A la découverte de la glycophilie, la collection d’emballages de sucre !

Par @Culturebox
Mis à jour le 06/12/2016 à 06H30, publié le 10/05/2013 à 11H34
Sachet de sucre américain

Sachet de sucre américain

© DR

Parmi les passions qui occupent les français, la collection. Et parmi les multiples collections, la glycophilie et la périglycophilie. Les deux ont en commun de concerner des individus obsédés par les emballages de sucre. A une nuance près.
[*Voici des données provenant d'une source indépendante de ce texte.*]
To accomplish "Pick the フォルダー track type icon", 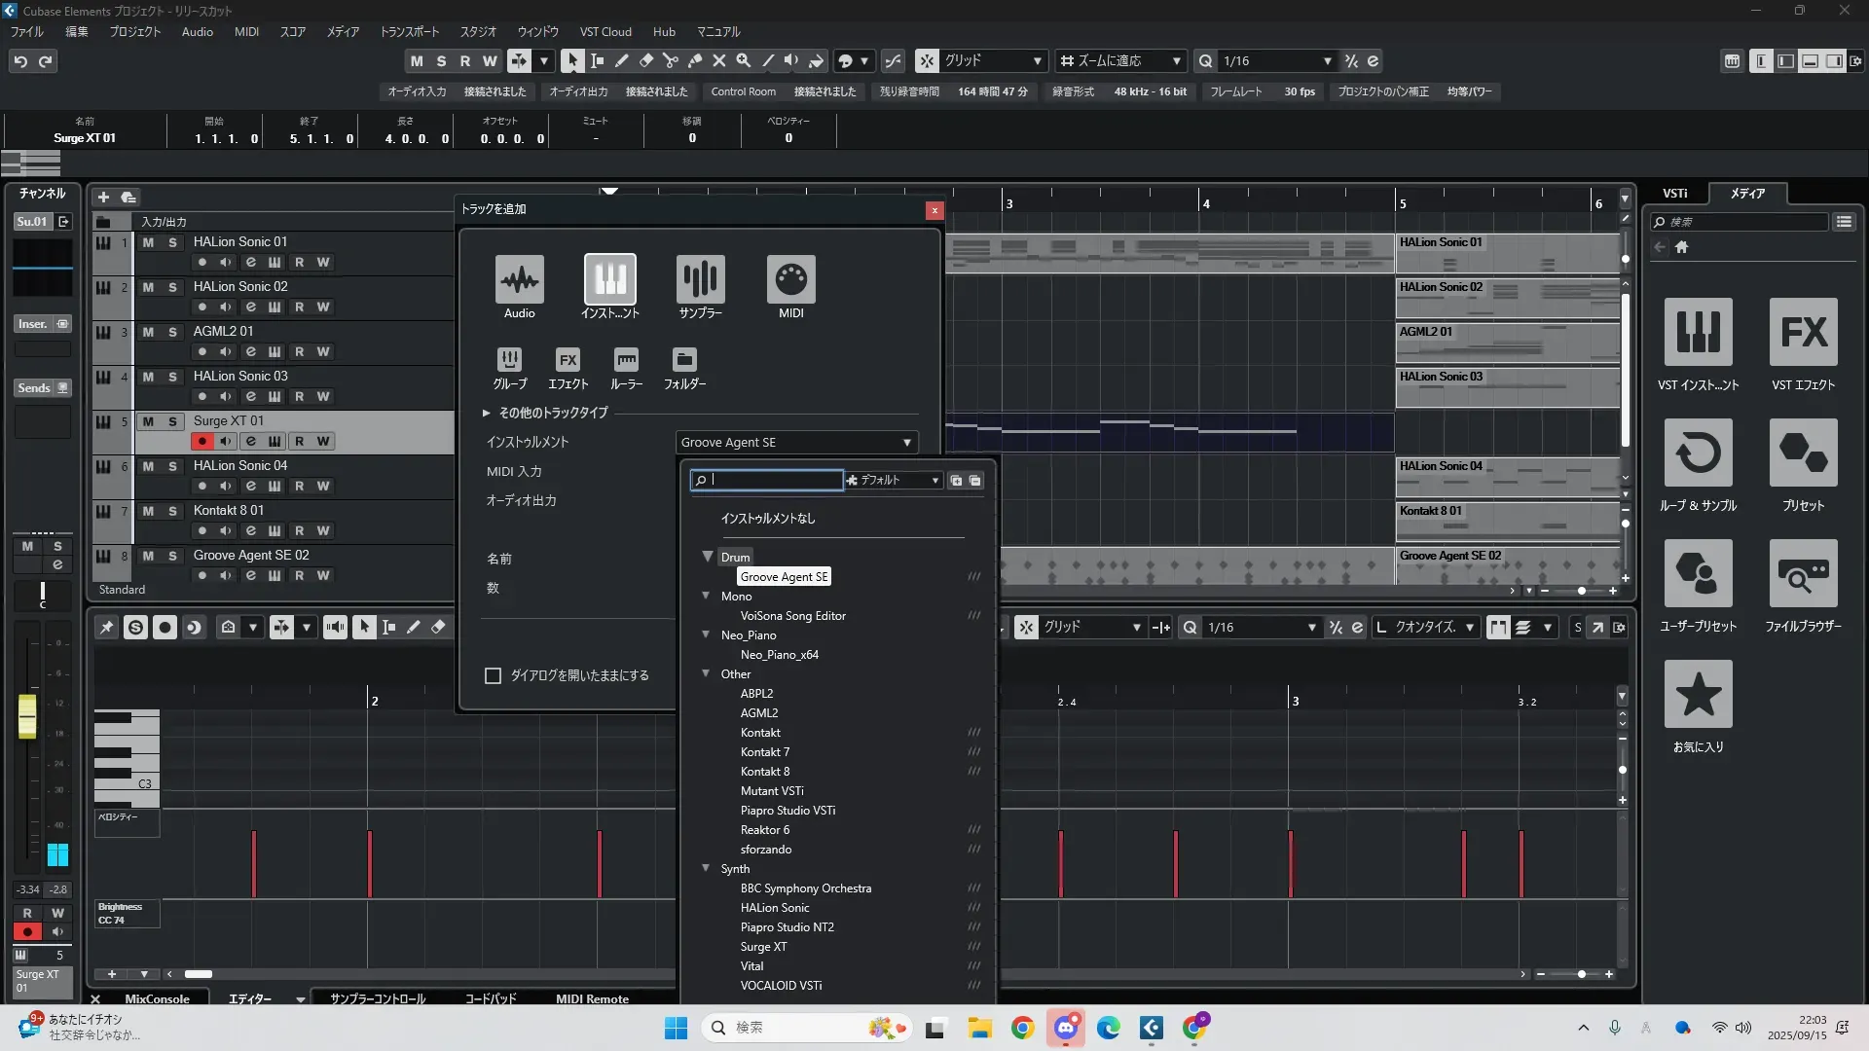I will pos(684,360).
Tout mot qui se termine en "phile" trahit son amateur ou son collectionneur. Pourtant, il suffit de tester autour de soit, peu de gens savent ce qu’est un glycophile. En se penchant sur l’étymologie, on comprend que le sucre y est sans doute pour quelque chose. En effet, un glycophile compile ses emballages quand ils sont pleins. Mais attention ! Les collectionner vides vous change instantanément en "périglycophile". On ne le sait pas suffisamment.

 Reportage : PY Salique, JC Duclos, N. Siboni

https://videos.francetv.fr/video/NI_145897@Culture

La glycophilie, comme la périglycophilie, ne peut pas être antérieure à 1928. Impossible en effet de collectionner un objet qui n’existe pas. L’emballage de sucre a été breveté cette année-là à Hendaye par la Manufacture Hygiénique de Sucre en Etui.
Il a ensuite fait florès et son utilisation publicitaire en a augmenté l’intérêt aux yeux des collectionneurs. Il existe  aujourd'hui plus de 25 000 emballages différents en France, soit un dixième du nombre total enregistré dans le monde. C’est dire la place de pointe qu’occupe la France dans le monde de la glycophilie, et dans celui, moins encombrant, de la périglycophilie. On estime que quatre cents Français sont glycophiles (ou périglycophiles, la statistique ne fait pas la nuance).

Le salon européen des collectionneurs glycophile s'est tenu le 9 mai 2013 à Figeac, dans le Lot.